Last month I was in a client meeting with a brand you’ve definitely heard of.
Their first question wasn’t “how are we growing?” or “what’s driving conversions?”
It was — “why isn’t this keyword ranking yet?“
That one question tells you everything wrong with how most people think about SEO.
SEO has been reduced to three things — keywords, backlinks, and technical fixes. Agencies sell it this way. Clients measure it this way. Even good marketers think this way.
But none of these three things are actually SEO.
SEO is one word — USER.
Let me show you what I mean.
My Brand offers Personalised Gifts – the product range is photo frames, mugs, keychains, and multiple things.
Now what should I focus on — personalised mugs, personalised photo frames, surely I should focus on these.
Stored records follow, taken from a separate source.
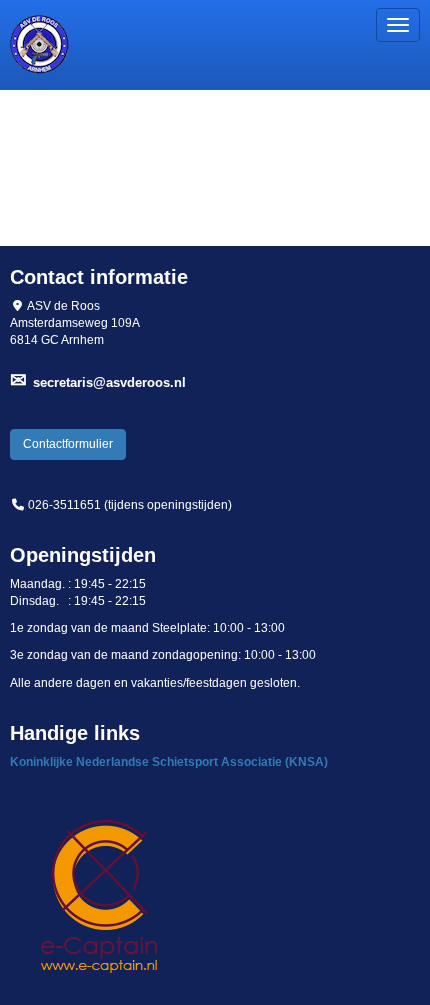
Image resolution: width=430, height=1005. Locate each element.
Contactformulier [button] (68, 444)
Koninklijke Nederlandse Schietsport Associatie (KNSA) (169, 762)
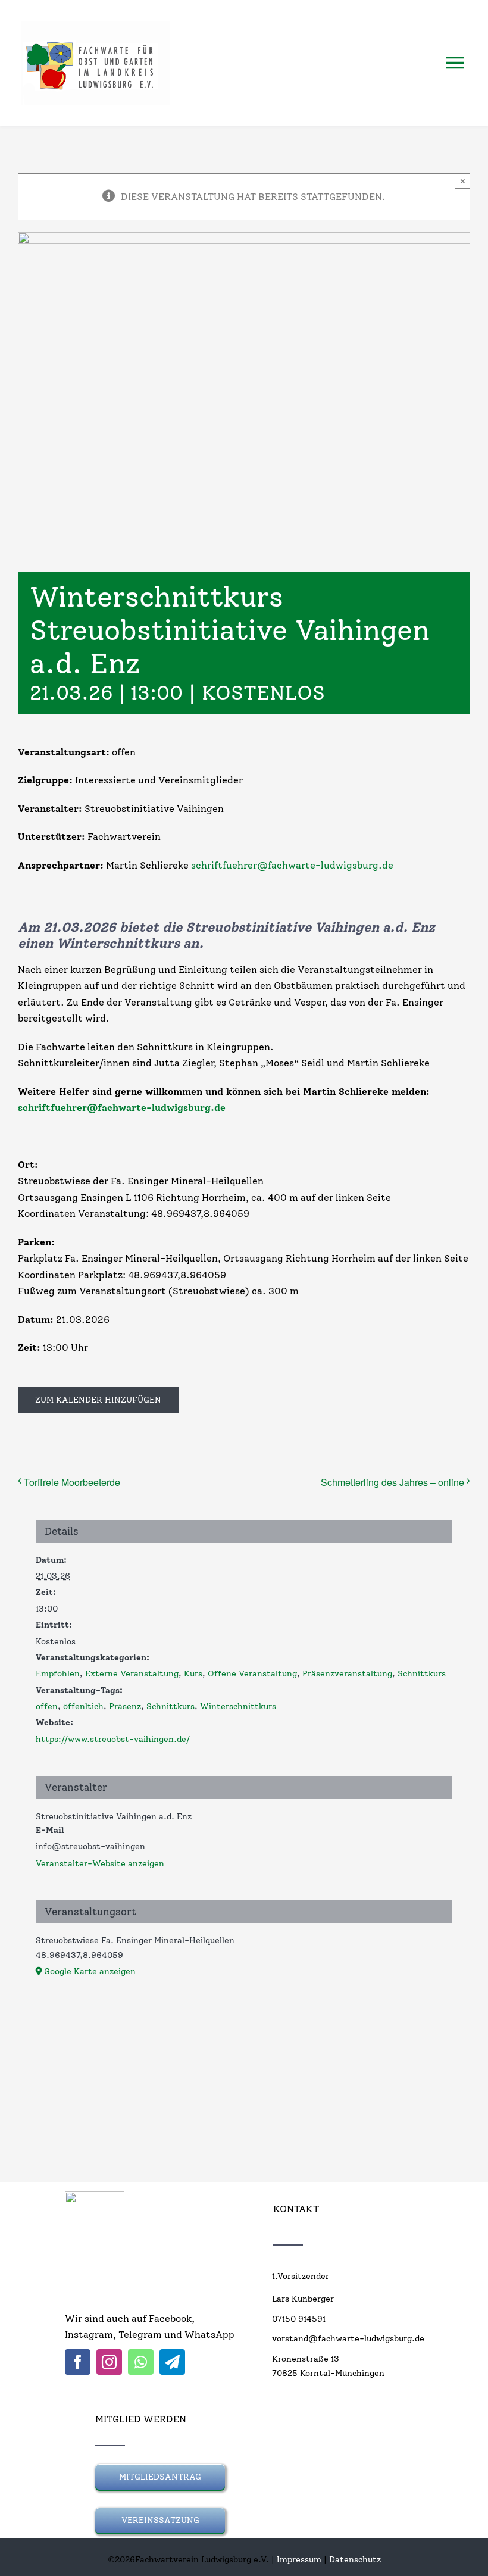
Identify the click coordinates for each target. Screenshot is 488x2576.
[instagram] (109, 2362)
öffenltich (83, 1706)
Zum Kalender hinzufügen (98, 1400)
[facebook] (77, 2362)
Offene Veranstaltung (252, 1674)
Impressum (299, 2560)
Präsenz (125, 1706)
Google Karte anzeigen (90, 1971)
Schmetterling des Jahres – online (392, 1482)
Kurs (193, 1674)
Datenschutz (355, 2560)
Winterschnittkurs (238, 1706)
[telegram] (172, 2362)
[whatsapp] (141, 2362)
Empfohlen (58, 1674)
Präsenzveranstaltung (347, 1674)
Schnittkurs (422, 1674)
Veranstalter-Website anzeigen (100, 1864)
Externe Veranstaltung (132, 1674)
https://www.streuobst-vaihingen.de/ (113, 1739)
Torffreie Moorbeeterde (72, 1482)
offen (47, 1706)
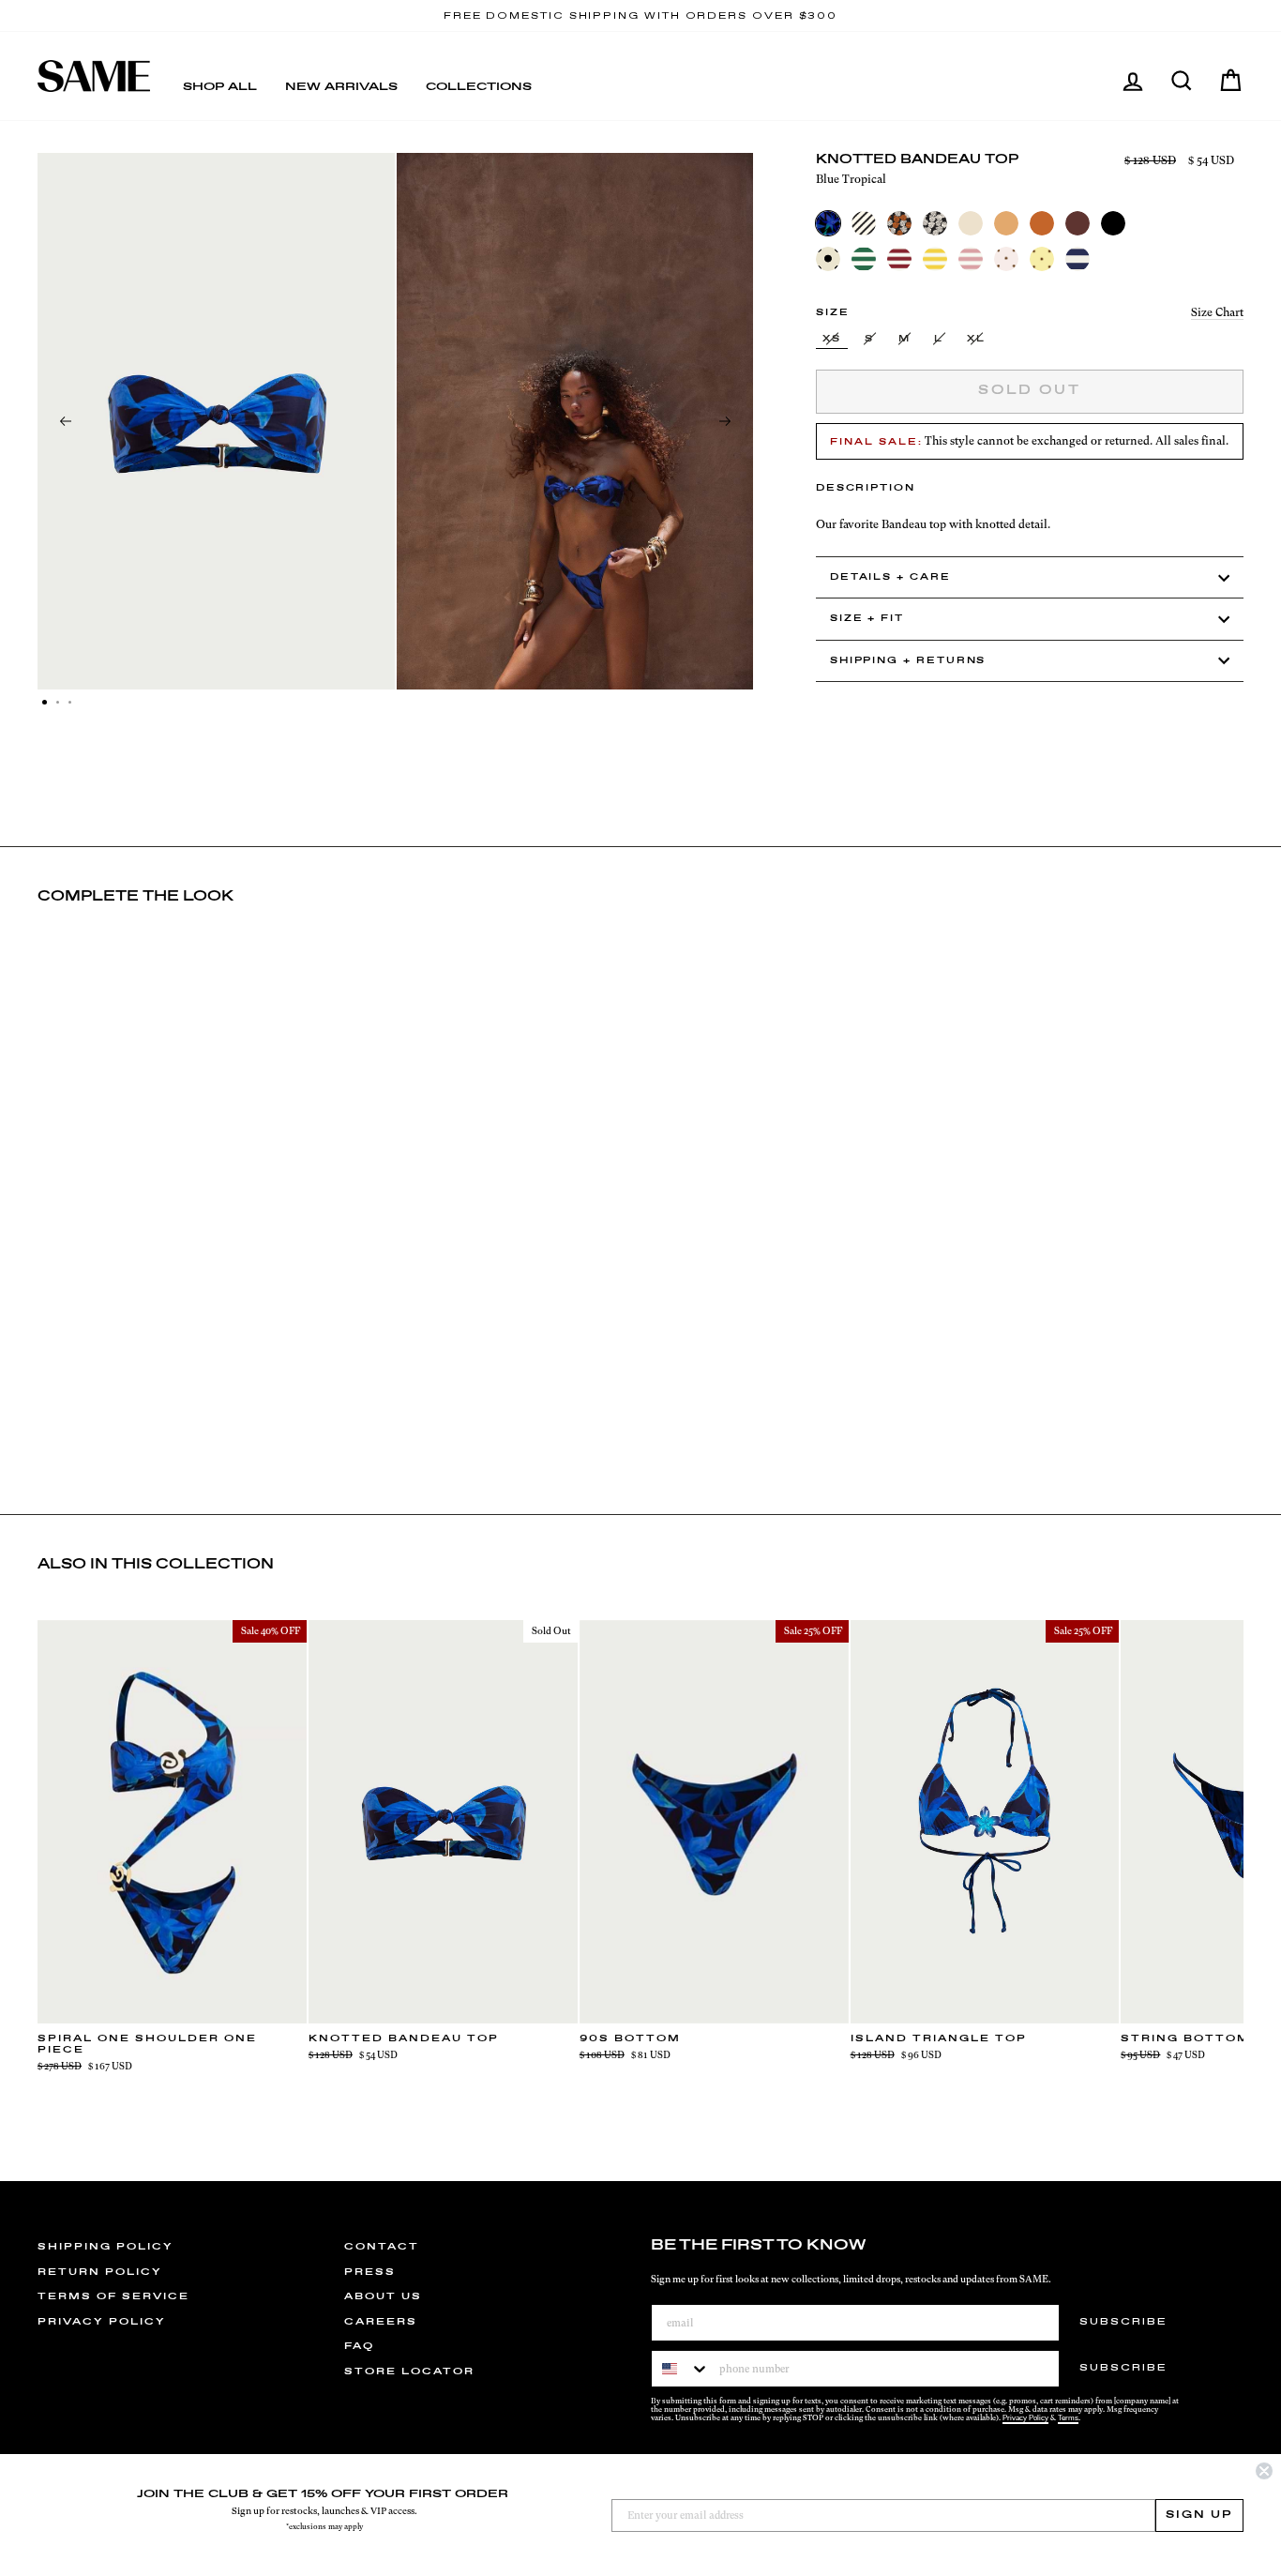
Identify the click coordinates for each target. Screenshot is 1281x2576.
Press (370, 2272)
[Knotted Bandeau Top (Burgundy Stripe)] (899, 259)
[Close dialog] (1264, 2471)
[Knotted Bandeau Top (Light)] (970, 223)
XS (831, 339)
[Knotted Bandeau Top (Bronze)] (1042, 223)
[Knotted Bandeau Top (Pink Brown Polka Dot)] (1006, 259)
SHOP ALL (220, 87)
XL (976, 339)
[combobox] (681, 2369)
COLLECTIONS (479, 87)
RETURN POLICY (100, 2272)
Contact (381, 2246)
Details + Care (890, 577)
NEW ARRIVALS (341, 87)
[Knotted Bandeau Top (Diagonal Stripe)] (863, 223)
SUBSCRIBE (1123, 2321)
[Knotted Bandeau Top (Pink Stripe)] (970, 259)
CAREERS (380, 2321)
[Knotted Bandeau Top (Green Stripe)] (863, 259)
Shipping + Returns (908, 661)
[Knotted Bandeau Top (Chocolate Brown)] (1077, 223)
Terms (1068, 2418)
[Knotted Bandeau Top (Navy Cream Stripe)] (1077, 259)
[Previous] (65, 421)
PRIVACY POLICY (102, 2321)
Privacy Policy (1025, 2418)
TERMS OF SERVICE (113, 2296)
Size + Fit (867, 619)
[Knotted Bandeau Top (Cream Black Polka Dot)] (828, 259)
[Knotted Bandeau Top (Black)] (1113, 223)
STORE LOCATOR (409, 2371)
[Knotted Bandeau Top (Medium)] (1006, 223)
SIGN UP (1199, 2515)
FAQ (359, 2346)
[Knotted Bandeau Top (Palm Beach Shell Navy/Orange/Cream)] (899, 223)
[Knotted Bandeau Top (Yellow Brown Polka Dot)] (1042, 259)
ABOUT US (383, 2296)
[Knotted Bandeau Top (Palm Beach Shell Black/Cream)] (935, 223)
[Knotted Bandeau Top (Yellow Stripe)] (935, 259)
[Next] (725, 421)
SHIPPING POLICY (105, 2246)
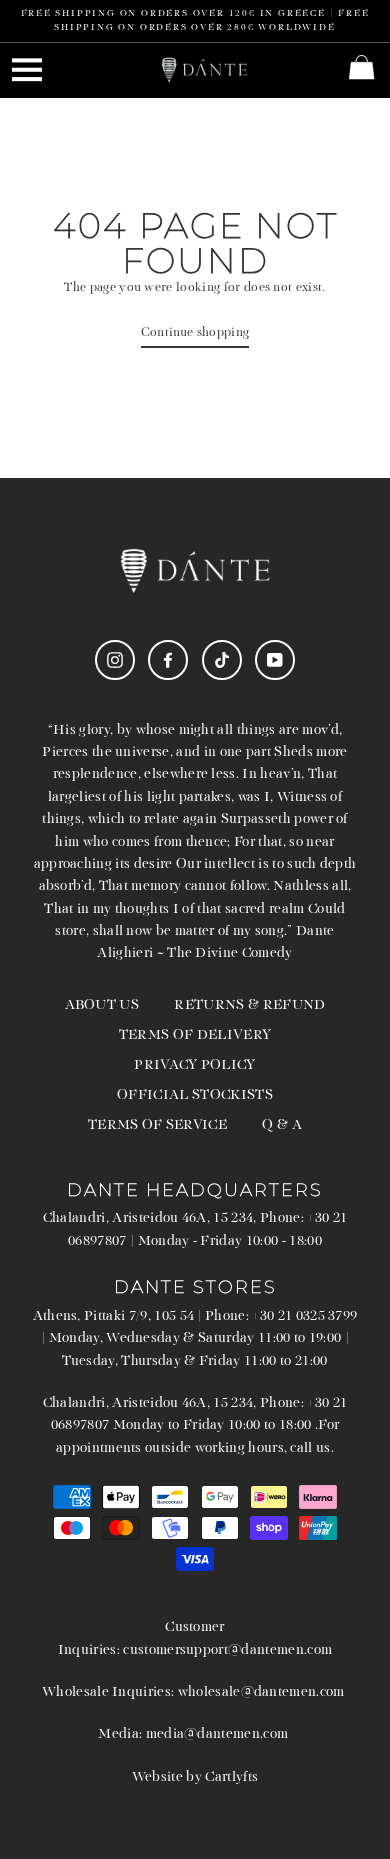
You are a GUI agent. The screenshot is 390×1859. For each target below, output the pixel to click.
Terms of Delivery (195, 1035)
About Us (102, 1005)
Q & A (282, 1125)
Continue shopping (195, 332)
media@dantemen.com (217, 1734)
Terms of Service (157, 1125)
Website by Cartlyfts (195, 1777)
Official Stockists (195, 1095)
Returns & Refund (249, 1005)
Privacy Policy (194, 1065)
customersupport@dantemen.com (227, 1650)
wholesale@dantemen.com (261, 1692)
But what can be the user’s intent here, they wants a specific product for “someone”
So, why not focus on someone that the user is searching for. That someone can be a friend, can be a mother, father, girlfriend, boyfriend, brother or sister or any other relation we human relationship we hold.
Cool, we’ll focus on these – For SEO perspective I will have pages for:
- personalised mugs,
- personalised photo frames.
But the real intent is hidden here:
- Personalised Gifts for girlfriends
- Unique gifts for girlfriend’s birthday
- Romantic gifts ideas for girlfriend
- Personalised Gifts for mother’s birthday.
Now you may not find keywords or search volume for many of these queries, but users search this way.
And these are data validated Google Search Console queries.
Nobody was searching for a ‘personalised mug.’ They were searching for ‘gift for girlfriend’s birthday.’ Same product. Completely different intent. That gap is where most SEO fails.
Understand the product the business is offering and understand who wants it for whom and target “who” or “whom”.
This isn’t a rigid formula. Every brand is different. But start here — understand what your user is buying for, and who they’re buying it for. Then build from that.
Stop asking which keywords to rank for. Start asking who your user is buying for, and why today.